Other data from GFI’s report:

  • Fifteen known startups dedicated to fermentation for alternative proteins were founded in 2021, along with new suppliers focused on fermentation-enabled alternative protein ingredients.
  • Eighty-eight known companies are now dedicated to fermentation-enabled alternative proteins, increasing 20 percent from the number of known companies in 2020.
  • 2021 saw the first growth-stage fundraising in the fermentation industry, including three deals >$200-million.

It’s important to understand that fermentation is not a single process but is three separate processes. Traditional fermentation (used to make pickles, kombucha, and sauerkraut) uses live organisms (such as the fungus Rhizopus to make tempeh or a SCOBY to brew kombucha) to modulate ingredients to create a product rich in flavour and texture. One established company, Miyoko’s Creamery, uses fermentation to make its line of alternative protein dairy products.
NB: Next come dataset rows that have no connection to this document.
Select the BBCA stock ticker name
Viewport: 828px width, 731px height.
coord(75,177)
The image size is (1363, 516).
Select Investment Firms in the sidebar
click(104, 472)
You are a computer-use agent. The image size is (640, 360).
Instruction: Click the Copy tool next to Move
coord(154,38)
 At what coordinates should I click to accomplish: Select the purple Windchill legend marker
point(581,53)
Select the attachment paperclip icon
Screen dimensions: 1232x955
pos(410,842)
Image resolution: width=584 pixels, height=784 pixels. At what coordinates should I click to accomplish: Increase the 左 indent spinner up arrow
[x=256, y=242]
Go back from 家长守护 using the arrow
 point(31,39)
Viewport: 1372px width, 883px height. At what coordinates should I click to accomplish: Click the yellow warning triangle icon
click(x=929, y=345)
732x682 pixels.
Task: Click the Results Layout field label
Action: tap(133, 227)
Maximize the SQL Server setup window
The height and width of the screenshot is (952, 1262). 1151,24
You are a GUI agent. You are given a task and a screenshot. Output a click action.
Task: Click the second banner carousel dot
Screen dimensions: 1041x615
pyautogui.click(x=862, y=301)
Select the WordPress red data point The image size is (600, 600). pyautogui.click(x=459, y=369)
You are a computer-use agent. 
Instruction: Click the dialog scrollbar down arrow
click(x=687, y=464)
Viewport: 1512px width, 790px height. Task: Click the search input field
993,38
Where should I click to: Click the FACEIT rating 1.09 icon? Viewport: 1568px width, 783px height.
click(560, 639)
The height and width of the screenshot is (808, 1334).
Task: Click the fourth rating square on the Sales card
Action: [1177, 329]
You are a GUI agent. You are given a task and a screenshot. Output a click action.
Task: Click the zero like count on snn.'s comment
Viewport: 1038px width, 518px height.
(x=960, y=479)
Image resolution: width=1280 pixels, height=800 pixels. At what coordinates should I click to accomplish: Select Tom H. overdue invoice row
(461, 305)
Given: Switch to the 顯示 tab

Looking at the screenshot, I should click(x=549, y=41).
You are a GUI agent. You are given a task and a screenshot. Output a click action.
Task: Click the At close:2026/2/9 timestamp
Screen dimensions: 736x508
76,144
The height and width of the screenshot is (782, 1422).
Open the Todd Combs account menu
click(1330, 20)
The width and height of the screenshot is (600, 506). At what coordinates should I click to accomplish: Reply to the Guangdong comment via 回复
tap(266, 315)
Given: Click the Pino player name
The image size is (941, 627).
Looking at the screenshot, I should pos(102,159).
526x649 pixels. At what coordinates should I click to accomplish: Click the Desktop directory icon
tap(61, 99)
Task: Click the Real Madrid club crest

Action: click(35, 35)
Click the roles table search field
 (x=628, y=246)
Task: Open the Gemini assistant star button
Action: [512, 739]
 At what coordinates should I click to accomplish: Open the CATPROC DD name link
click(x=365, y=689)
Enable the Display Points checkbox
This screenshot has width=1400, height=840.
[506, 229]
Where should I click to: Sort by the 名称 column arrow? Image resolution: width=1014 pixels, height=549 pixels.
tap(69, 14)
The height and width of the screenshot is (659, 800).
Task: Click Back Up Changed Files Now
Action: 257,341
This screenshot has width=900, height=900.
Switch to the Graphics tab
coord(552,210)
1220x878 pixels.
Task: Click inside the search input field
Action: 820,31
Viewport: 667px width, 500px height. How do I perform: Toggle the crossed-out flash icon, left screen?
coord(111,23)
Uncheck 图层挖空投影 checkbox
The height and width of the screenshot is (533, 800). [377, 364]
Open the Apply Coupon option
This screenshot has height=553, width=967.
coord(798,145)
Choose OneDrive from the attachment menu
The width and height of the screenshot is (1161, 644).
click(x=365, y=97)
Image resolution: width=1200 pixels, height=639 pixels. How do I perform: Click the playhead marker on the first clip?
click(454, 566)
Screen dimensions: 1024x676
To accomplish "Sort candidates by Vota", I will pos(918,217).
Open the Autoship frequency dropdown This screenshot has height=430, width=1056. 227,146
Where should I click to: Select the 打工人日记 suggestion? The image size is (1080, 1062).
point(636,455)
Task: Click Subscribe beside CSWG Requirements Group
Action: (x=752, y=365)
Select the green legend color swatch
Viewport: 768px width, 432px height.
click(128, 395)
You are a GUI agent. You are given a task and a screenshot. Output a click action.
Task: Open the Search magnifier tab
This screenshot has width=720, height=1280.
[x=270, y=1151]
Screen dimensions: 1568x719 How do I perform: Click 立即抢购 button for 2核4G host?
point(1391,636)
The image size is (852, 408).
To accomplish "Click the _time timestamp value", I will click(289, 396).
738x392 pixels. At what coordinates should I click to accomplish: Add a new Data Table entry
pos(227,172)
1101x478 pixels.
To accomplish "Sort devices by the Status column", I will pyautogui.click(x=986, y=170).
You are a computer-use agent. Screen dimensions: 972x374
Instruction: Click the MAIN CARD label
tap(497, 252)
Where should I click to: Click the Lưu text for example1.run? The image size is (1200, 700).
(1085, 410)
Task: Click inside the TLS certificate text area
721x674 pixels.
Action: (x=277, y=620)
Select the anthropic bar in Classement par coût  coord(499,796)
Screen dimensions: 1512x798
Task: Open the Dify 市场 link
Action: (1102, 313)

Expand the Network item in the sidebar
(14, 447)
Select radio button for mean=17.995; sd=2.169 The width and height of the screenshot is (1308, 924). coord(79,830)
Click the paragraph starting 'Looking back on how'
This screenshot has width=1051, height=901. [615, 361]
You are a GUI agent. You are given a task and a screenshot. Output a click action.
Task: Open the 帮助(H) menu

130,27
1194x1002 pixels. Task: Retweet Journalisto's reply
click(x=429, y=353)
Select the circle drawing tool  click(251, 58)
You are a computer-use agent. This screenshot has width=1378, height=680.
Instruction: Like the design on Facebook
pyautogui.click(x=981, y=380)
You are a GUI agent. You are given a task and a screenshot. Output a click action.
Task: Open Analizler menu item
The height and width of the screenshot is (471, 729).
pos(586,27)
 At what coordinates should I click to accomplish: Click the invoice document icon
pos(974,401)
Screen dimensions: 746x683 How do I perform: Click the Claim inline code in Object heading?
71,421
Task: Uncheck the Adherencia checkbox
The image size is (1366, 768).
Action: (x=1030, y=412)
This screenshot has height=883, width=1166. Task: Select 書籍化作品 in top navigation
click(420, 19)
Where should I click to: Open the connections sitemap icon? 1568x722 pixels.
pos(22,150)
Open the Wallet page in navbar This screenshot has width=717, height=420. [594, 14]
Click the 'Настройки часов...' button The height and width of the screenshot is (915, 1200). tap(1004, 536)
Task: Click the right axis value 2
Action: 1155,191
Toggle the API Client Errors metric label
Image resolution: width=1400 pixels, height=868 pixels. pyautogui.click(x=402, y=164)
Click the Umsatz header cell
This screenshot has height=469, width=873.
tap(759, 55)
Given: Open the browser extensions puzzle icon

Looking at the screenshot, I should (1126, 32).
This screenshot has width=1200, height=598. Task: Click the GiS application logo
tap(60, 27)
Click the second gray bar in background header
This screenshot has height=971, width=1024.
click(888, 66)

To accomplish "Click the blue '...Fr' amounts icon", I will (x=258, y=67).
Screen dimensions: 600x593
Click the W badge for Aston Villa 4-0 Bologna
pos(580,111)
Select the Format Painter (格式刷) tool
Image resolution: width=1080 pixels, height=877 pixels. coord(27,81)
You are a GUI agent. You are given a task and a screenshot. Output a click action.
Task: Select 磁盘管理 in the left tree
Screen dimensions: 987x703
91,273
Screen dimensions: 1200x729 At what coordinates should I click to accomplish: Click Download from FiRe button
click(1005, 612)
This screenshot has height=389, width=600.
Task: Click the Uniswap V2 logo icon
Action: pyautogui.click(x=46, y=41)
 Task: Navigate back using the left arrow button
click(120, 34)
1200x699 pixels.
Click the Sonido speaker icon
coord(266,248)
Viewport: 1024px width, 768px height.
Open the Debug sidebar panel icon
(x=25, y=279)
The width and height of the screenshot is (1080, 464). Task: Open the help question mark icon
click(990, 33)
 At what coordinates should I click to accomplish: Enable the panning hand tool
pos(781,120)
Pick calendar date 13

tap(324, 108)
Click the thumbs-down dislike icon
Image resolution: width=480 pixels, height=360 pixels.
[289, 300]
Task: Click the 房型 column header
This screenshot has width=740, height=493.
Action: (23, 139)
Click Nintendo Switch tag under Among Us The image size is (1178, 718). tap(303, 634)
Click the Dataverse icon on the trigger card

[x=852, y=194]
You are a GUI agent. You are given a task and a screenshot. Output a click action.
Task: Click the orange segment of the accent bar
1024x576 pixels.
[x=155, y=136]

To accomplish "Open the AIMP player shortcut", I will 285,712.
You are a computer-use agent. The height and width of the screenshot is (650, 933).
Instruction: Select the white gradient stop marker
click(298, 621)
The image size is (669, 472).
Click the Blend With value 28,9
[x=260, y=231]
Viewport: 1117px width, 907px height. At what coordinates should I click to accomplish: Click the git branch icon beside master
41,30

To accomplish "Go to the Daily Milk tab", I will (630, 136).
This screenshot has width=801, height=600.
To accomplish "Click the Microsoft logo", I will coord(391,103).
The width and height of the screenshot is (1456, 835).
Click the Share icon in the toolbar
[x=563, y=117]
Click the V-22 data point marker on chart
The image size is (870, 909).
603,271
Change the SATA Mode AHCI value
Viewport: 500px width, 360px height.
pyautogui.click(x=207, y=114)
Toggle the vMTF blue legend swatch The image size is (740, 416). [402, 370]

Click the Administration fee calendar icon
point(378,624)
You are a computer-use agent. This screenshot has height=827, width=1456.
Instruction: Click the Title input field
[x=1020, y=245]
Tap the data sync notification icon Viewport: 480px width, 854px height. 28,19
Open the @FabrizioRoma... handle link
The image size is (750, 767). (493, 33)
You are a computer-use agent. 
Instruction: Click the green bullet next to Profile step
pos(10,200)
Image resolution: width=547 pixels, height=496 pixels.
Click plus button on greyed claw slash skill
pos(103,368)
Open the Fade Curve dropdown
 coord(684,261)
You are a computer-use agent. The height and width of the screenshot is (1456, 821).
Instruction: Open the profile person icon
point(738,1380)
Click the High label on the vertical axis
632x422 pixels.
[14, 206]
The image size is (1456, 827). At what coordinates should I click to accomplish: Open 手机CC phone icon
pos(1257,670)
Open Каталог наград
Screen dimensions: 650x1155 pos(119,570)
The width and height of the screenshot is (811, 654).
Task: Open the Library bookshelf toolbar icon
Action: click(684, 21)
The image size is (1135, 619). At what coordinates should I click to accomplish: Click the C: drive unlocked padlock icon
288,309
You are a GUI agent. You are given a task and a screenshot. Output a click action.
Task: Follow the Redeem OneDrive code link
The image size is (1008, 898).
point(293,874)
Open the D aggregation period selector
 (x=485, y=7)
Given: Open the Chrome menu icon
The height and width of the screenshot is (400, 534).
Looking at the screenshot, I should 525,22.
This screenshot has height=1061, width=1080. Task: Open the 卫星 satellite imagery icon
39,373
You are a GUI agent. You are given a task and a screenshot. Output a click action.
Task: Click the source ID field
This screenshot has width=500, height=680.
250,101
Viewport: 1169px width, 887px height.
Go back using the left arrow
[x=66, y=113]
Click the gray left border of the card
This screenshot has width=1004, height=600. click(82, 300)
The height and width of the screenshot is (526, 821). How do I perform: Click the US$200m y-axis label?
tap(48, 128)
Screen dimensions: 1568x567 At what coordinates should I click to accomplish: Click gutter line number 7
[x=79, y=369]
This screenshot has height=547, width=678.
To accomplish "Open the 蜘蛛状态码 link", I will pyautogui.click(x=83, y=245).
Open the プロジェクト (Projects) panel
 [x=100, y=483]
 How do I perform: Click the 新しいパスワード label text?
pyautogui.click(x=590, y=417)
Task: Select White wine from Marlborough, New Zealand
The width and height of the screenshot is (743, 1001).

 A second process, biomass fermentation, takes advantage of the properties of certain microorganisms that quickly create large quantities of protein. The resulting protein can be used as a standalone product or an ingredient, which is the focus of most companies in this area.

An example of a company employing biomass fermentation is SACCHA, a  German company using spent brewer’s yeast to create an alternative vitamin-rich protein that can be used to develop animal-free metal. Colorado-based Meati Foods uses mycelium (a mushroom root) to create a fibrous material that resembles meat.

Precision fermentation, the third method, is perhaps the segment in this area with tremendous potential and is a focus of major investments. Here microbes create “cell factories” to build specific functional ingredients such as enzymes, flavouring agents, proteins, vitamins, natural pigments, and fats. 

EVERY Company is an example of this process in which precision fermentation creates a substitute for traditional egg whites.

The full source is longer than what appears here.